The ADAC Rally Deutschland (August 17-20 2017) has always been one of the most challenging rallies on the WRC schedule. This is all the more true this year since a series of new tests is waiting for the world rally driver elite in Germany. Star rally drivers such as Sébastien Ogier or Thierry Neuville are running an intensive testing programme in preparation for the ADAC Rally Deutschland. To stay ahead of the game in the challenging German asphalt rally, the major works teams such as Hyundai or the M-Sport implement numerous technical adaptations to their rally cars.
Challenge #1: surfaces
Apart from a variety of surfaces, asphalt does not equal asphalt in the Rally Deutschland. On the Baumholder military range, where the infamous Panzerplatte Special Stages are scheduled on Saturday, 19 August, a variety of surfaces challenges the teams, from pure concrete to concrete interspersed with rocks, to rough asphalt to sections of cobblestone pavement. Here, the right selection of tyres can be decisive since the surfaces are very tough on the tyres. On top of all this comes the weather to make a real conundrum for the WRC team strategists. As experience has shown, weather conditions are quick to change in the Saarland, Palatinate and Eifel regions hosting the rally.
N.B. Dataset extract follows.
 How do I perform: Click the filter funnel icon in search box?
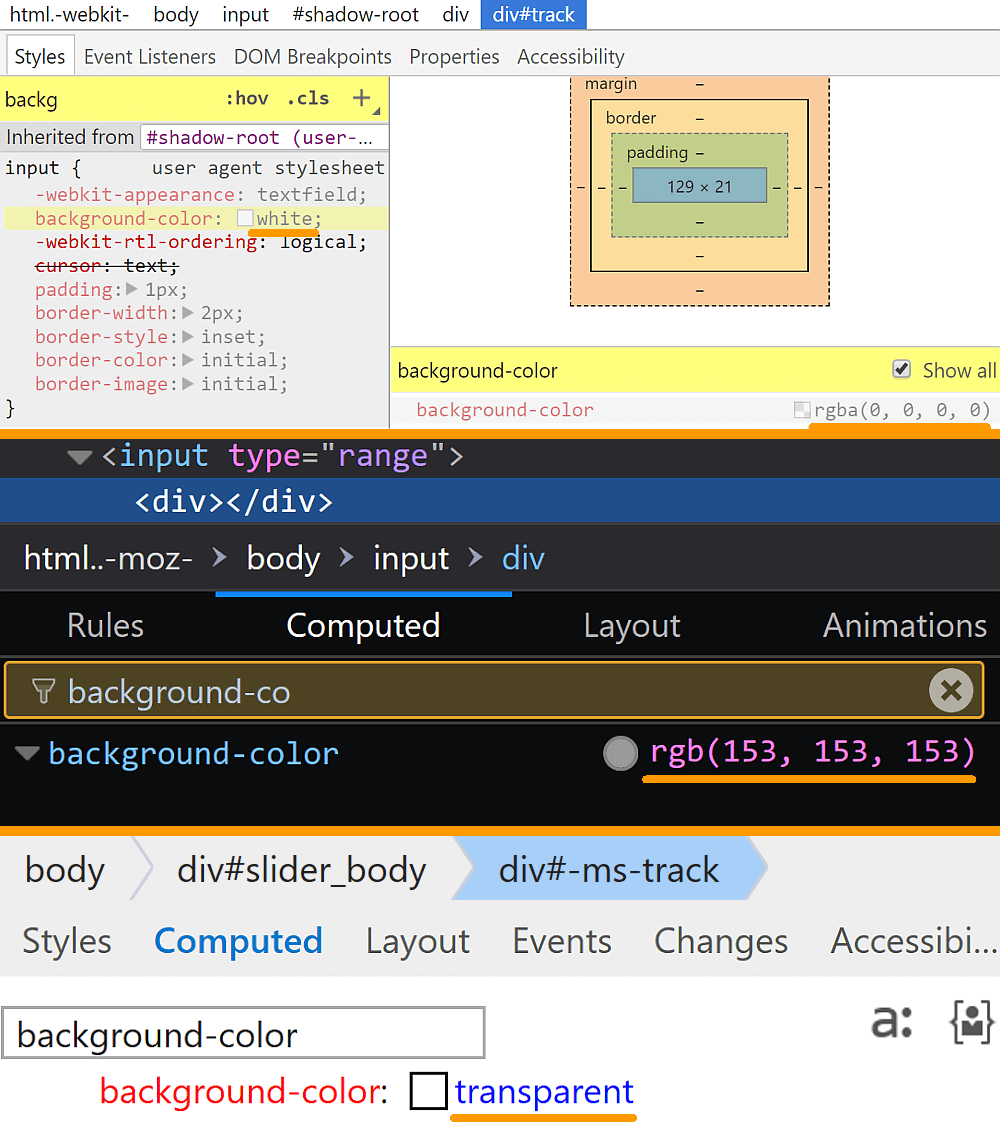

Challenge #2: the specific rally German WRC car setup
To cope with the rally’s variety of surface profiles, the teams usually opt for a very precisely balanced setup answering to a variety of technical requirements. The one underlying commonality of WRC car setups for the rally Germany is that, unlike for the WRC gravel rallies, chassis setup is considerably lower. The suspension setup is stiffer and suspension travel is shorter. To cut weight, lighter components are being used in terms of shock absorbers, transverse links and tie rods. Since asphalt is generally smoother than gravel, the top teams also dismantle some of the underbody protection to save additional weight.
Challenge #3: the choice of brakes
The numerous 90-degree turn-offs, hairpin turns, up and downhill passages of Rally Deutschland are extremely tough on the brakes of the WRC cars. What is more, the distances to cover in some Special Stages are long. The Panzerplatte marathon for example is close to 42 kilometres. To live up to such challenges in Germany, the teams use the largest brakes in the whole WRC circuit. The brakes must be both aggressive and provide very robust performance. Not to mention the fact that the rim sizes used for the German asphalt rally are also larger than those used in the WRC gravel rallies.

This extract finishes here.